== What the exercise asks ==
Could you write out all of the data again, word for word?

== Task material ==
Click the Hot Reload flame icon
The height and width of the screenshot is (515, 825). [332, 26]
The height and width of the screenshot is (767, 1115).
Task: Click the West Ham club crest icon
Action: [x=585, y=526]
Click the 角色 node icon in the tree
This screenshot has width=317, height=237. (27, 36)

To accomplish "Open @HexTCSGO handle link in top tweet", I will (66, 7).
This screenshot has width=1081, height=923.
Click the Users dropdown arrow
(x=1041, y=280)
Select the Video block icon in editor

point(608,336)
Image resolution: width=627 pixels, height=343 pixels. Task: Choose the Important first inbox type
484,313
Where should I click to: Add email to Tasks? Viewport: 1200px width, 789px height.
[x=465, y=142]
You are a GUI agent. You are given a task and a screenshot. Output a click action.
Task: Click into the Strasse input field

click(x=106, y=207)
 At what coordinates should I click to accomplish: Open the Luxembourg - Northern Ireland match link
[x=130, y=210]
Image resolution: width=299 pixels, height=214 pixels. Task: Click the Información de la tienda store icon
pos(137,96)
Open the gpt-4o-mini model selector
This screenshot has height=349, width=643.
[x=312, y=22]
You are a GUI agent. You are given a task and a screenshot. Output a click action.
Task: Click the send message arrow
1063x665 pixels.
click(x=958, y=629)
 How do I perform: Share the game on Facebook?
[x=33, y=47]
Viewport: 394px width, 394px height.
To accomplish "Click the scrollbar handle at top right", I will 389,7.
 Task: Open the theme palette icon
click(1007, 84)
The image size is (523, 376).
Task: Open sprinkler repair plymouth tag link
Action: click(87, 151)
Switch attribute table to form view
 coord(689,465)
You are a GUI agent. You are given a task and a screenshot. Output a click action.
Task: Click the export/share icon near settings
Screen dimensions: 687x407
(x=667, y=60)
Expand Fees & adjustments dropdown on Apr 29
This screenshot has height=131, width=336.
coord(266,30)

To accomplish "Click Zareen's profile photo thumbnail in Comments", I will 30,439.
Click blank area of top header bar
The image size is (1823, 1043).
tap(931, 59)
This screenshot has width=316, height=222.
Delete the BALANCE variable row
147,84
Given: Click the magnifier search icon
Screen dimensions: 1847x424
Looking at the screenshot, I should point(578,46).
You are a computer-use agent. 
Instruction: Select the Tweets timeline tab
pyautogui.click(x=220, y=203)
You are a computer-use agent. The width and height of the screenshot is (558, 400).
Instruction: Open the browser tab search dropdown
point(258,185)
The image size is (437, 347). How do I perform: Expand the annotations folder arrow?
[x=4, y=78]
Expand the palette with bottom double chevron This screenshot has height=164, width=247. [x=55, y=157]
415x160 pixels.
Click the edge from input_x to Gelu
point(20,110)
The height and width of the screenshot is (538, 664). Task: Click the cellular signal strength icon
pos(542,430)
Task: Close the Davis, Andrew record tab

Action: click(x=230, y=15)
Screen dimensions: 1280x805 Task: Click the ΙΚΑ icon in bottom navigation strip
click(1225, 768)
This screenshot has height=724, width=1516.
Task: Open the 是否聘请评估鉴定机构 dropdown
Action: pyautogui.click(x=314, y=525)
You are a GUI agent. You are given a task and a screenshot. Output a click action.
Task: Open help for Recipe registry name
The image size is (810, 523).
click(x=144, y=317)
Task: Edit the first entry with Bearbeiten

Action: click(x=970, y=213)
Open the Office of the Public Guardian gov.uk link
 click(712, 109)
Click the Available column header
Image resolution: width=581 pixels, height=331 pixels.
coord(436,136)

== Solved problem ==
Click the Hot Reload flame icon
The height and width of the screenshot is (515, 825). [332, 26]
The height and width of the screenshot is (767, 1115).
Task: Click the West Ham club crest icon
Action: [x=585, y=526]
Click the 角色 node icon in the tree
This screenshot has width=317, height=237. (27, 36)

To accomplish "Open @HexTCSGO handle link in top tweet", I will (66, 7).
This screenshot has width=1081, height=923.
Click the Users dropdown arrow
(x=1041, y=280)
Select the Video block icon in editor

point(608,336)
Image resolution: width=627 pixels, height=343 pixels. Task: Choose the Important first inbox type
484,313
Where should I click to: Add email to Tasks? Viewport: 1200px width, 789px height.
[x=465, y=142]
You are a GUI agent. You are given a task and a screenshot. Output a click action.
Task: Click into the Strasse input field

click(x=106, y=207)
 At what coordinates should I click to accomplish: Open the Luxembourg - Northern Ireland match link
[x=130, y=210]
Image resolution: width=299 pixels, height=214 pixels. Task: Click the Información de la tienda store icon
pos(137,96)
Open the gpt-4o-mini model selector
This screenshot has height=349, width=643.
[x=312, y=22]
You are a GUI agent. You are given a task and a screenshot. Output a click action.
Task: Click the send message arrow
1063x665 pixels.
click(x=958, y=629)
 How do I perform: Share the game on Facebook?
[x=33, y=47]
Viewport: 394px width, 394px height.
To accomplish "Click the scrollbar handle at top right", I will 389,7.
 Task: Open the theme palette icon
click(1007, 84)
The image size is (523, 376).
Task: Open sprinkler repair plymouth tag link
Action: click(87, 151)
Switch attribute table to form view
 coord(689,465)
You are a GUI agent. You are given a task and a screenshot. Output a click action.
Task: Click the export/share icon near settings
Screen dimensions: 687x407
(x=667, y=60)
Expand Fees & adjustments dropdown on Apr 29
This screenshot has height=131, width=336.
coord(266,30)

To accomplish "Click Zareen's profile photo thumbnail in Comments", I will 30,439.
Click blank area of top header bar
The image size is (1823, 1043).
tap(931, 59)
This screenshot has width=316, height=222.
Delete the BALANCE variable row
147,84
Given: Click the magnifier search icon
Screen dimensions: 1847x424
Looking at the screenshot, I should point(578,46).
You are a computer-use agent. 
Instruction: Select the Tweets timeline tab
pyautogui.click(x=220, y=203)
You are a computer-use agent. The width and height of the screenshot is (558, 400).
Instruction: Open the browser tab search dropdown
point(258,185)
The image size is (437, 347). How do I perform: Expand the annotations folder arrow?
[x=4, y=78]
Expand the palette with bottom double chevron This screenshot has height=164, width=247. [x=55, y=157]
415x160 pixels.
Click the edge from input_x to Gelu
point(20,110)
The height and width of the screenshot is (538, 664). Task: Click the cellular signal strength icon
pos(542,430)
Task: Close the Davis, Andrew record tab

Action: click(x=230, y=15)
Screen dimensions: 1280x805 Task: Click the ΙΚΑ icon in bottom navigation strip
click(1225, 768)
This screenshot has height=724, width=1516.
Task: Open the 是否聘请评估鉴定机构 dropdown
Action: pyautogui.click(x=314, y=525)
You are a GUI agent. You are given a task and a screenshot. Output a click action.
Task: Open help for Recipe registry name
The image size is (810, 523).
click(x=144, y=317)
Task: Edit the first entry with Bearbeiten

Action: click(x=970, y=213)
Open the Office of the Public Guardian gov.uk link
 click(712, 109)
Click the Available column header
Image resolution: width=581 pixels, height=331 pixels.
coord(436,136)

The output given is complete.